### About this exercise
Repeat the part of the grizzly bear article from "Every fall, grizzly" up to and including "resistance or diabetes.", with "grizzly bears" swapped for "brown bears".

### Document segment
Every fall, grizzly bears pack on the pounds in preparation for their winter hibernation. In humans, such extreme weight gain would likely lead to diabetes or other metabolic diseases, but the bears manage to stay healthy year after year. Their ability to remain diabetes-free, researchers have now discovered, can be chalked up to the shutting down of a protein found in fat cells. The discovery could lead to new diabetes drugs that turn off the same pathway in humans.
As people gain weight, fat, liver, and muscle cells typically become less sensitive to the hormone insulin—which normally helps control blood sugar levels—and insulin levels rise. In turn, that increased insulin prevents the breakdown of fat cells, causing a vicious cycle that can lead to full-blown insulin resistance or diabetes.
Developing new diabetes drugs has been hampered by the fact that findings from many mouse models of diabetes have not translated to humans. So Kevin Corbit, a senior scientist at Thousand Oaks, California–based drug company Amgen, decided to start looking at obesity and metabolic disease in other animals. “When I was thinking about things that are quite fat, one of the first things I thought of was bears, and what they do to prepare to go into hibernation,” he says. “But of course you don’t see bears running around with diabetes and heart disease.”
Corbit and scientists at the Washington State University Bear Center in Pullman measured blood sugar levels, insulin levels, body weight, and other markers of the metabolism in six captive grizzly bears before, during, and after hibernation—in October, January, and May. Surprisingly, even as each bear gained more than a hundred pounds in the fall, their cells remained sensitive to insulin, and their insulin and blood sugar levels stayed constant. In people, such an immense weight gain would likely cause insulin resistance. It wasn’t until well after they’d begun hibernating that bears experienced a temporary, seasonal episode of insulin resistance, but even that was completely reversed come springtime. “This type of physiology had never been described before and was completely opposite what’s seen in humans,” Corbit says.
When he and his collaborators analyzed levels of more molecules in the bears’ blood, liver, and fat cells, they found out what was controlling the insulin sensitivity and resistance independently from weight gain or loss: a protein called PTEN. In the fall, the bears have switched-off versions of PTEN present in their fat cells, Corbit’s team reports today in Cell Metabolism. As a result, the cells continue responding to insulin—and the signals to store sugar—even as the bears gain weight. For bears, the shutdown protein helps maximize sugar storage in their bodies for the long winter ahead.
The finding could also help humans, Corbit says. Because shutting off PTEN helps obese bears maintain insulin sensitivity, turning off the pathway in overweight people could prevent or treat diabetes, he suggests. Interestingly, he points out, a previous study found that people missing one gene for PTEN production are less likely to develop the metabolic or cardiovascular disease even as they gain weight. Those people do develop other diseases, including cancer, but Corbit suspects that’s because the PTEN levels are diminished body-wide. If scientists could turn it off only in fat cells—as bears do—these side effects might be diminished.
Metabolic disease specialist Abhimanyu Garg of the University of Texas Southwestern Medical Center in Dallas says that more evidence is needed to support any link between the bear finding and human diabetes. And you’d have to be careful with a drug that turns off PTEN, even if it’s only in fat cells, he says. Even if it could treat diabetes, it might also cause increased weight gain. After all, it helps bears store up their winter fat, Garg notes. “You might create a situation where patients are metabolically healthy but you’re trading that for joint problems and back problems and arthritis.”

### Recorded information
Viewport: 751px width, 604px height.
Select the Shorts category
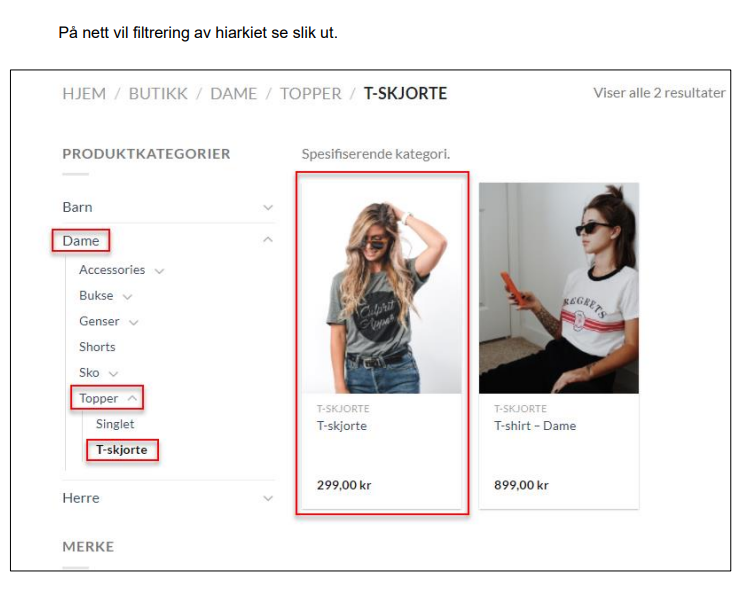click(x=97, y=347)
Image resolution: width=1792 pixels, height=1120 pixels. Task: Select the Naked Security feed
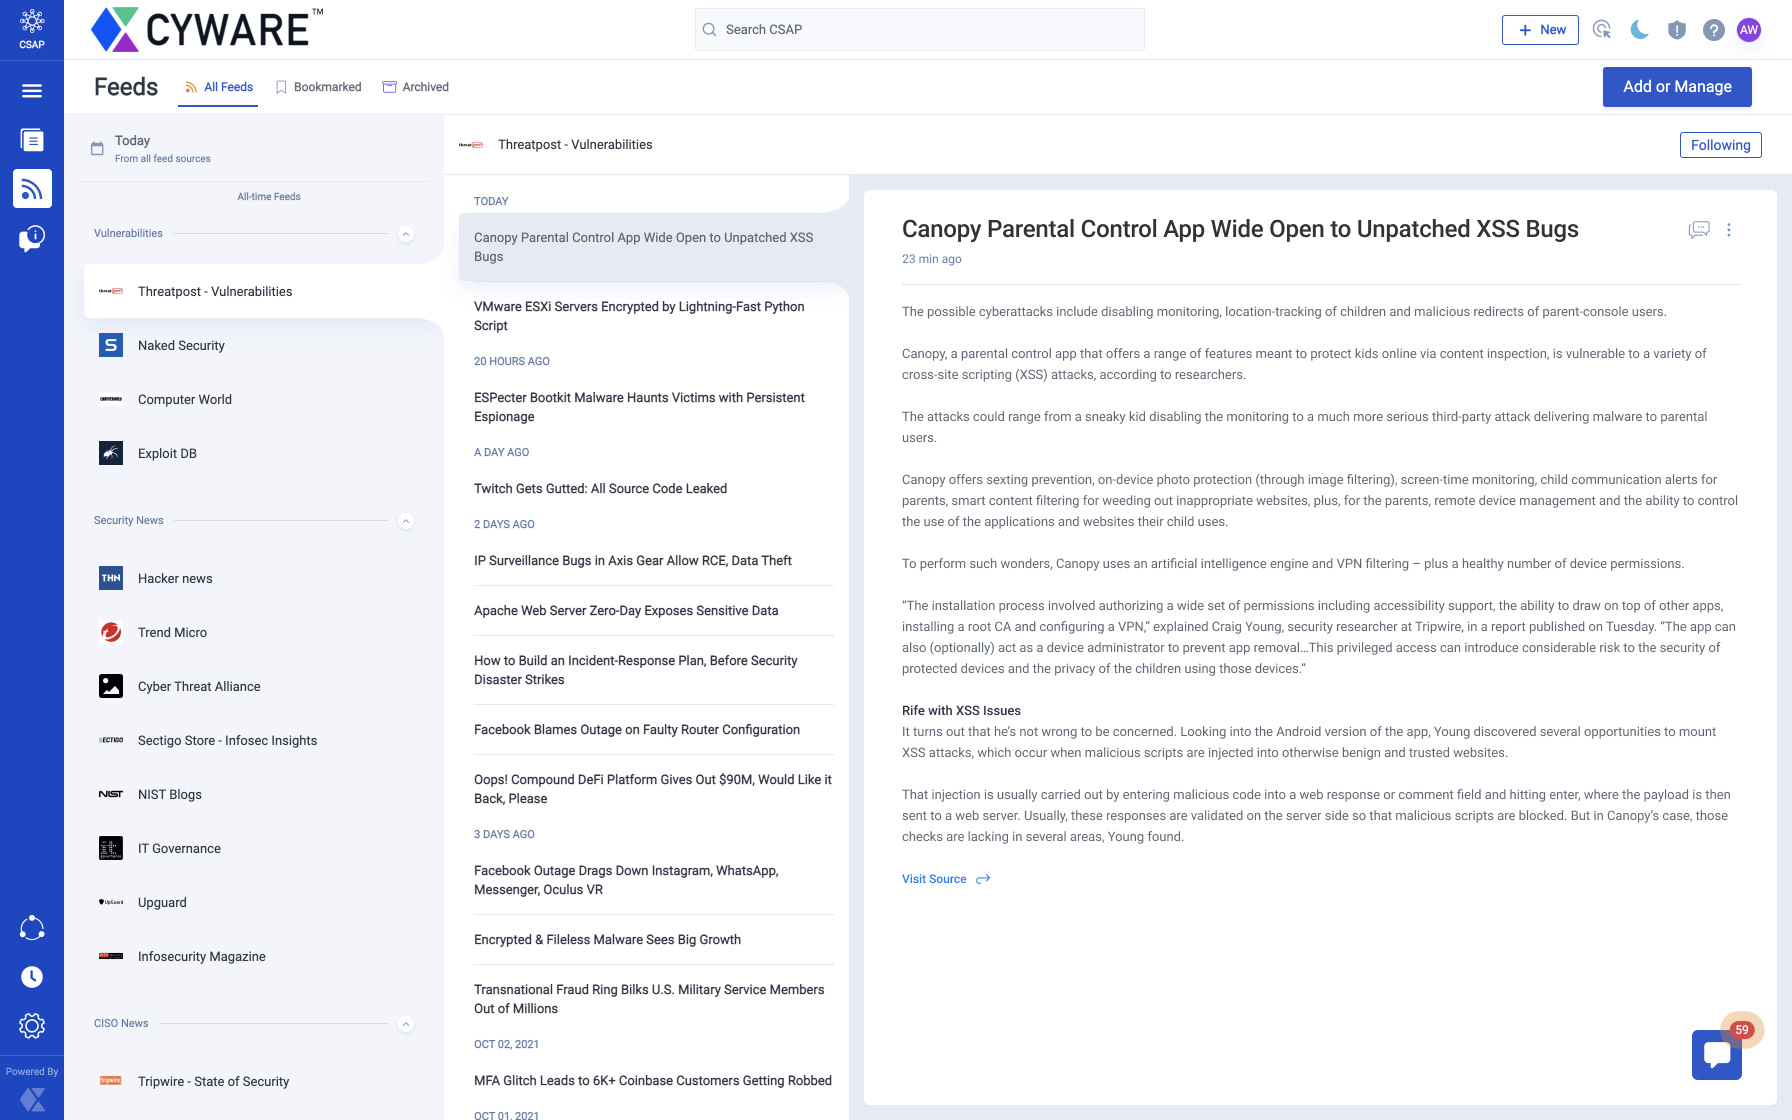point(181,345)
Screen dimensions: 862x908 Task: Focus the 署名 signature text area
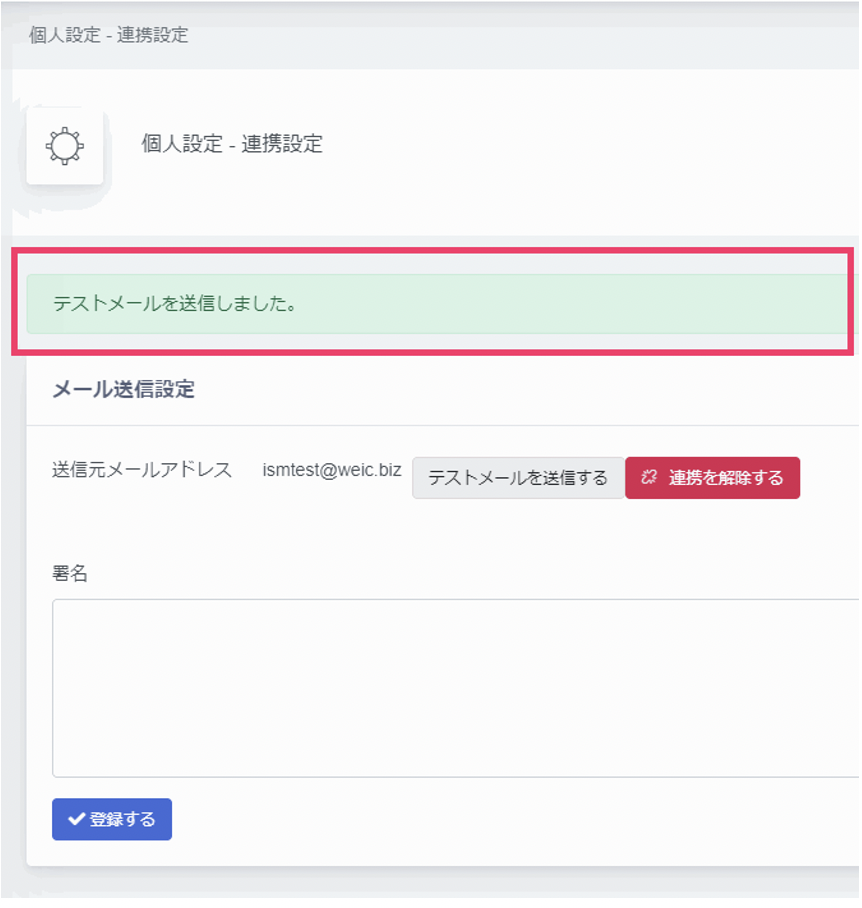456,689
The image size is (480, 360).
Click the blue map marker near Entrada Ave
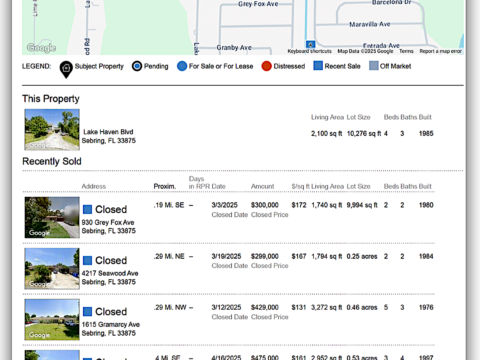[x=310, y=45]
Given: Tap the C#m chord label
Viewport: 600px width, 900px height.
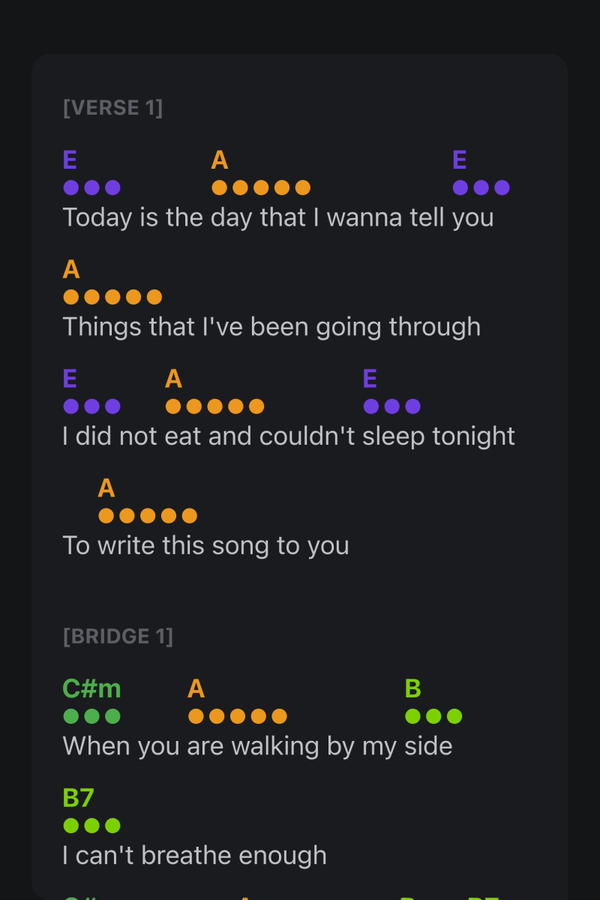Looking at the screenshot, I should click(x=91, y=688).
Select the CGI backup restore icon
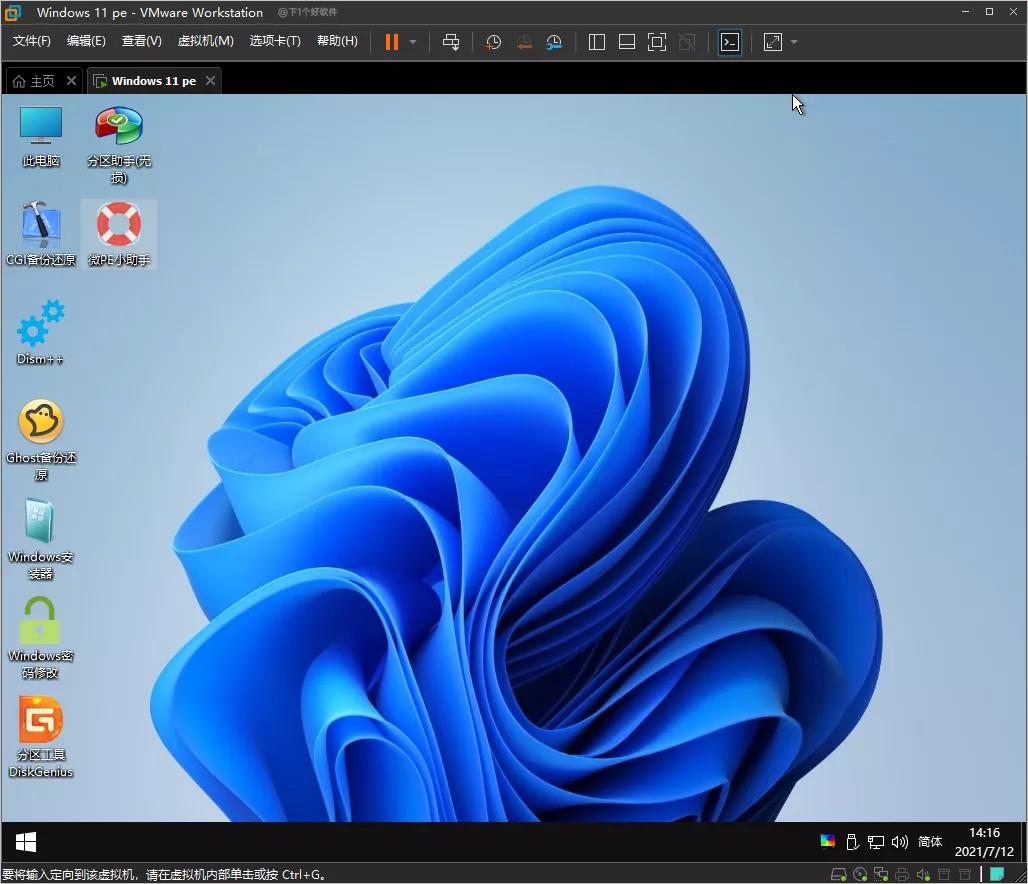 point(41,226)
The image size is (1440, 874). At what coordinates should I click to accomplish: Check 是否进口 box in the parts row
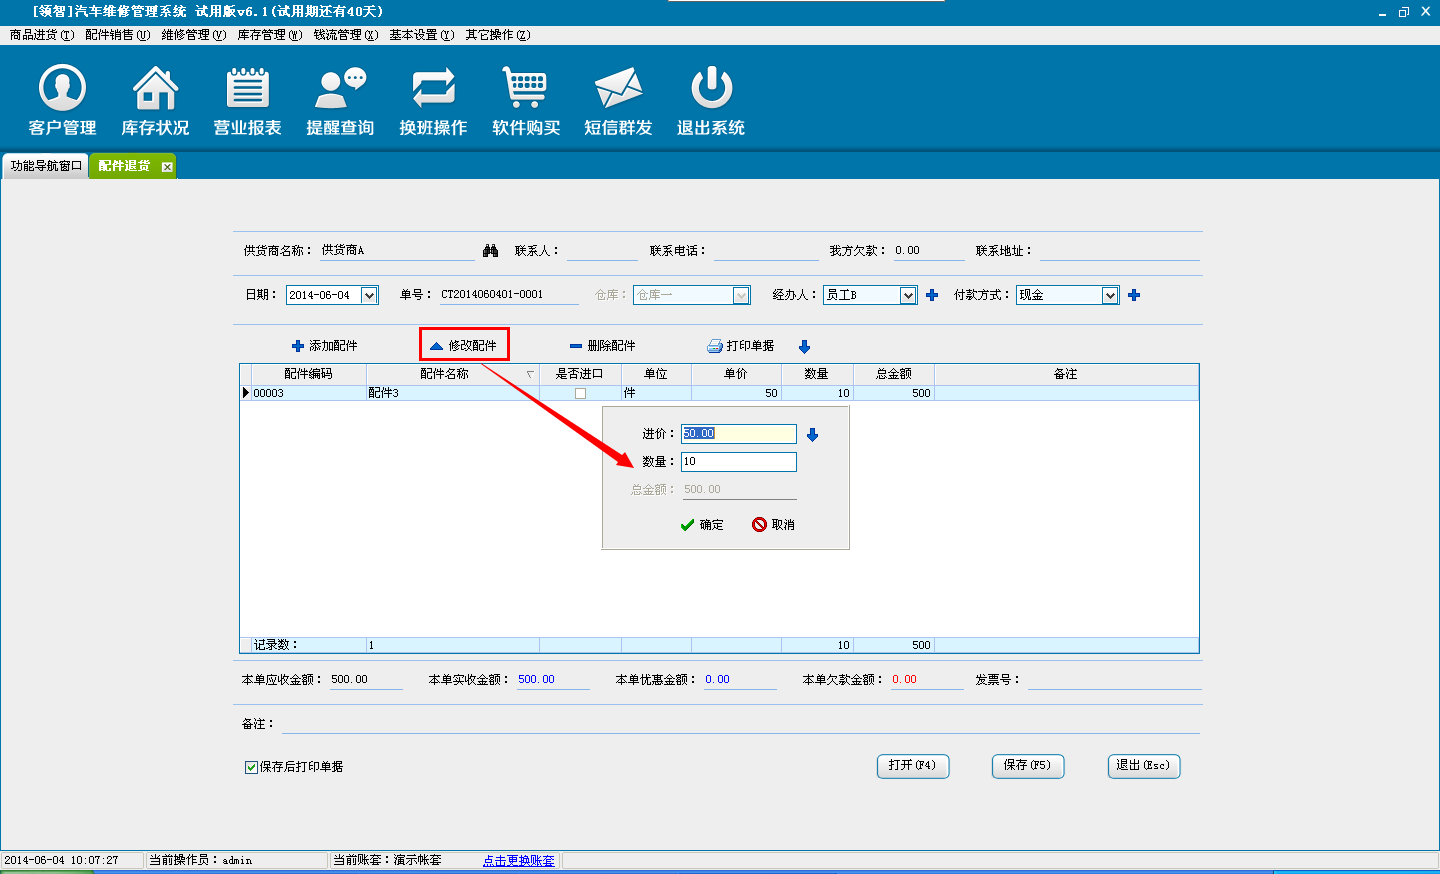580,393
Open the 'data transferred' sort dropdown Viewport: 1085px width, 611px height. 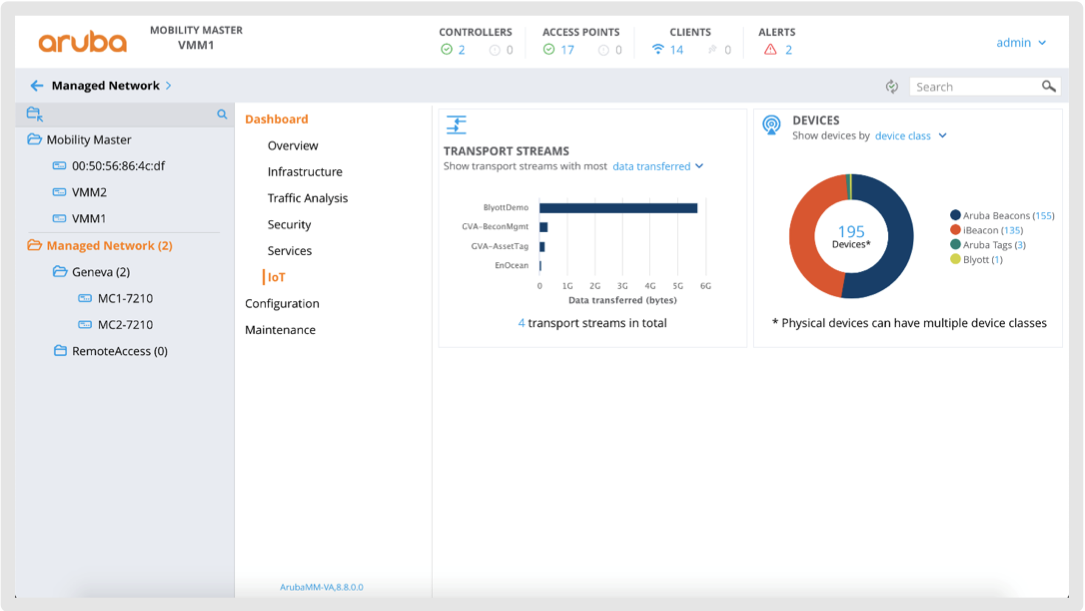click(657, 167)
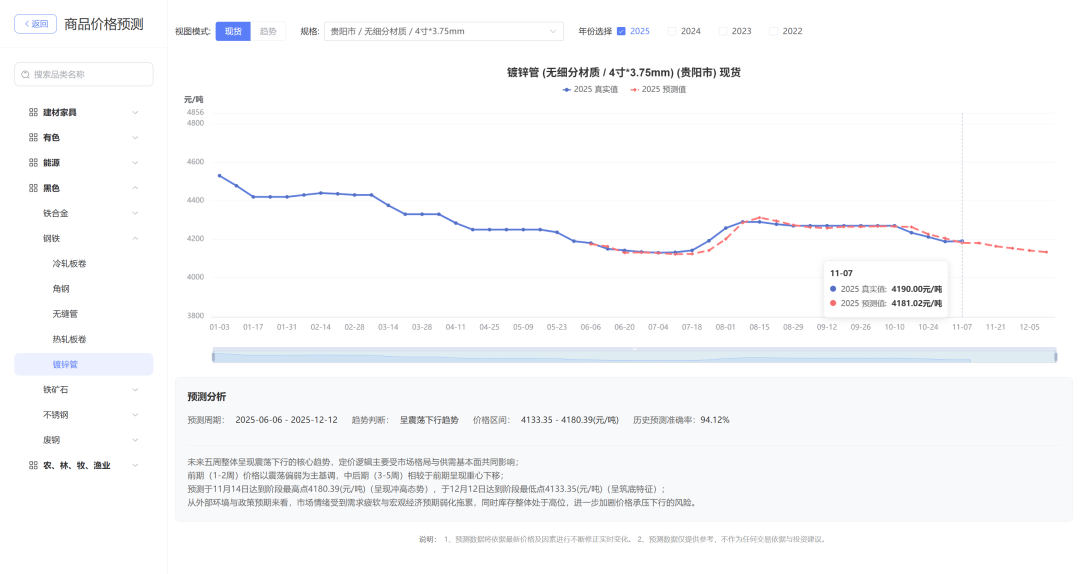Focus the 搜索品类名称 search field
This screenshot has height=574, width=1080.
pyautogui.click(x=90, y=74)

### Written response
Every fall, brown bears pack on the pounds in preparation for their winter hibernation. In humans, such extreme weight gain would likely lead to diabetes or other metabolic diseases, but the bears manage to stay healthy year after year. Their ability to remain diabetes-free, researchers have now discovered, can be chalked up to the shutting down of a protein found in fat cells. The discovery could lead to new diabetes drugs that turn off the same pathway in humans.
As people gain weight, fat, liver, and muscle cells typically become less sensitive to the hormone insulin—which normally helps control blood sugar levels—and insulin levels rise. In turn, that increased insulin prevents the breakdown of fat cells, causing a vicious cycle that can lead to full-blown insulin resistance or diabetes.